New study suggests vitamin K deficiency is the missing link in COVID-19 pathogenesis

The review , published in the British Journal of Nutrition, presents vitamin K metabolism as the potential missing link between lung damage and thromboembolism, two of the most serious outcomes observed in COVID-19 patients

“Considering that vitamin K is important for regulating lung health and blood clotting, vitamin K deficiency during COVID-19 may make both those problems worse,” explain Dr Rob Janssen and Jona Walk, Researchers at the Canisius Wilhelmina Hospital (Nijmegen, the Netherlands), and lead authors of the study.

The “triage theory” implies that, because vitamin K1 is preferentially transported to the liver, carboxylation grades are higher in hepatic coagulation factors than in extra-hepatic proteins.

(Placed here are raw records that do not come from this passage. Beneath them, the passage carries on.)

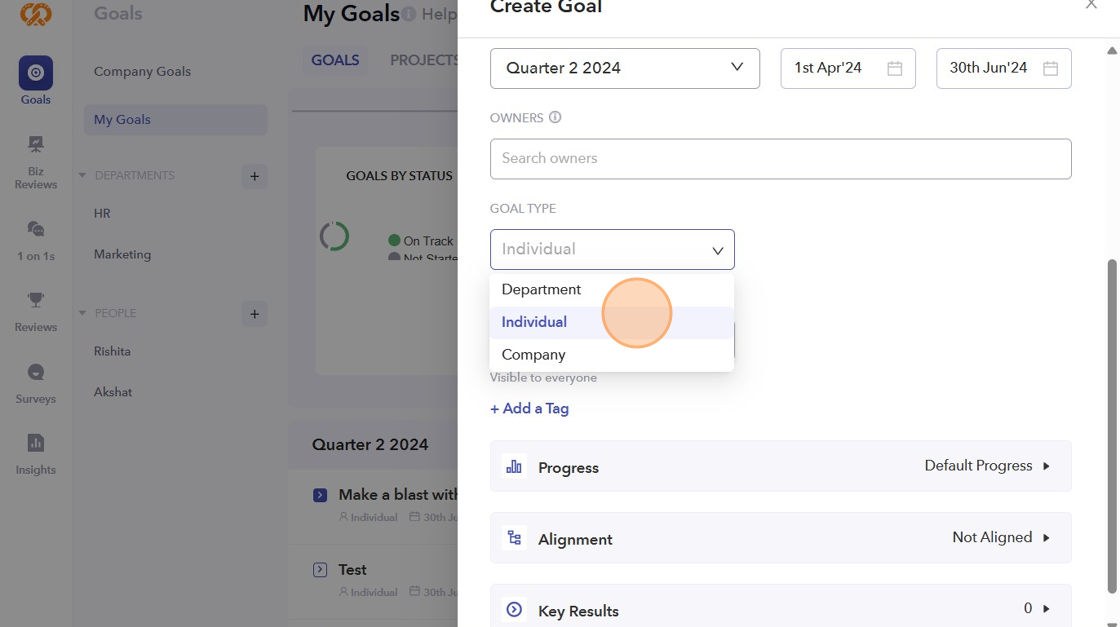Choose Company in goal type list
The height and width of the screenshot is (627, 1120).
point(533,355)
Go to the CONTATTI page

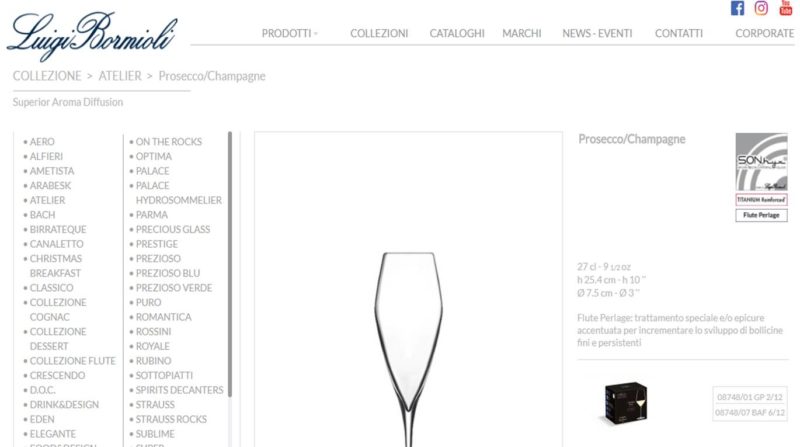pyautogui.click(x=679, y=33)
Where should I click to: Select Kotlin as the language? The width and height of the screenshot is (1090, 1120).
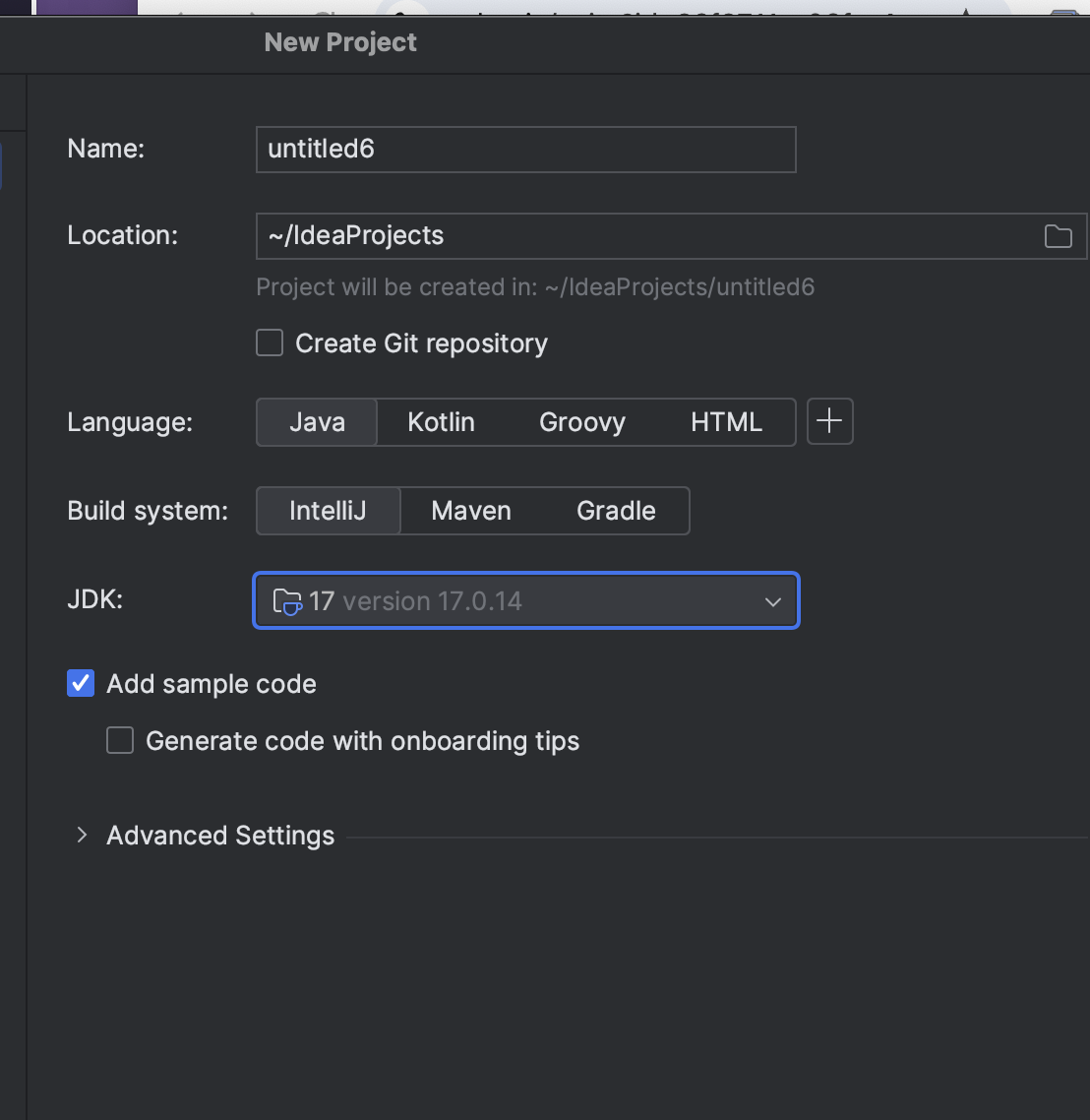(441, 422)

Yet, these extrahepatic proteins play a decisive role during COVID-19 infection. Insufficient activation of protein S in blood vessel walls and matrix Gla protein (MGP) in the lungs may lead to an increased risk for thrombosis and lung damage, respectively.

“Because of their structural differences, vitamins K1 and K2 do not have the same biological activities. With K2, the role of vitamin K extends beyond blood clotting, as it also regulates other important metabolic processes, such as calcification and inflammation."

"K1 is easily found in a balanced diet, which is not the case for K2. Deficiency might be more common than we think,” says Dr Trygve Bergeland, VP Science at Kappa Bioscience, who supported the research.

The review also highlights the important link between vitamin D3 and vitamin K2. Vitamin D administration, which is part of certain clinical trials protocols for COVID-19, may induce short-term hypercalcaemia, resulting in an accelerated elastic fibre calcification and degradation.

“Vitamin D administration in a state of vitamin K deficiency may thereby endanger pulmonary and vascular health,” notes Janssen.

“There is a need for further experimental evidence to link vitamin K deficiency with the pathology of COVID-19 and determine whether vitamin K2 supplementation has a place in treatment protocols."

"The potential role of vitamin K2 supplementation to prevent development of severe COVID-19 in subjects who have not yet contracted COVID-19, but are at risk for the infection, is also very relevant to assess,” Janssen and Walk conclude.

Kappa Bioscience, who supported this study, is entering research agreements with several research centres, both in Europe and in the US. The company aims to support research to generate a better understanding around vitamin K2 deficiency and COVID-19 pathogenesis.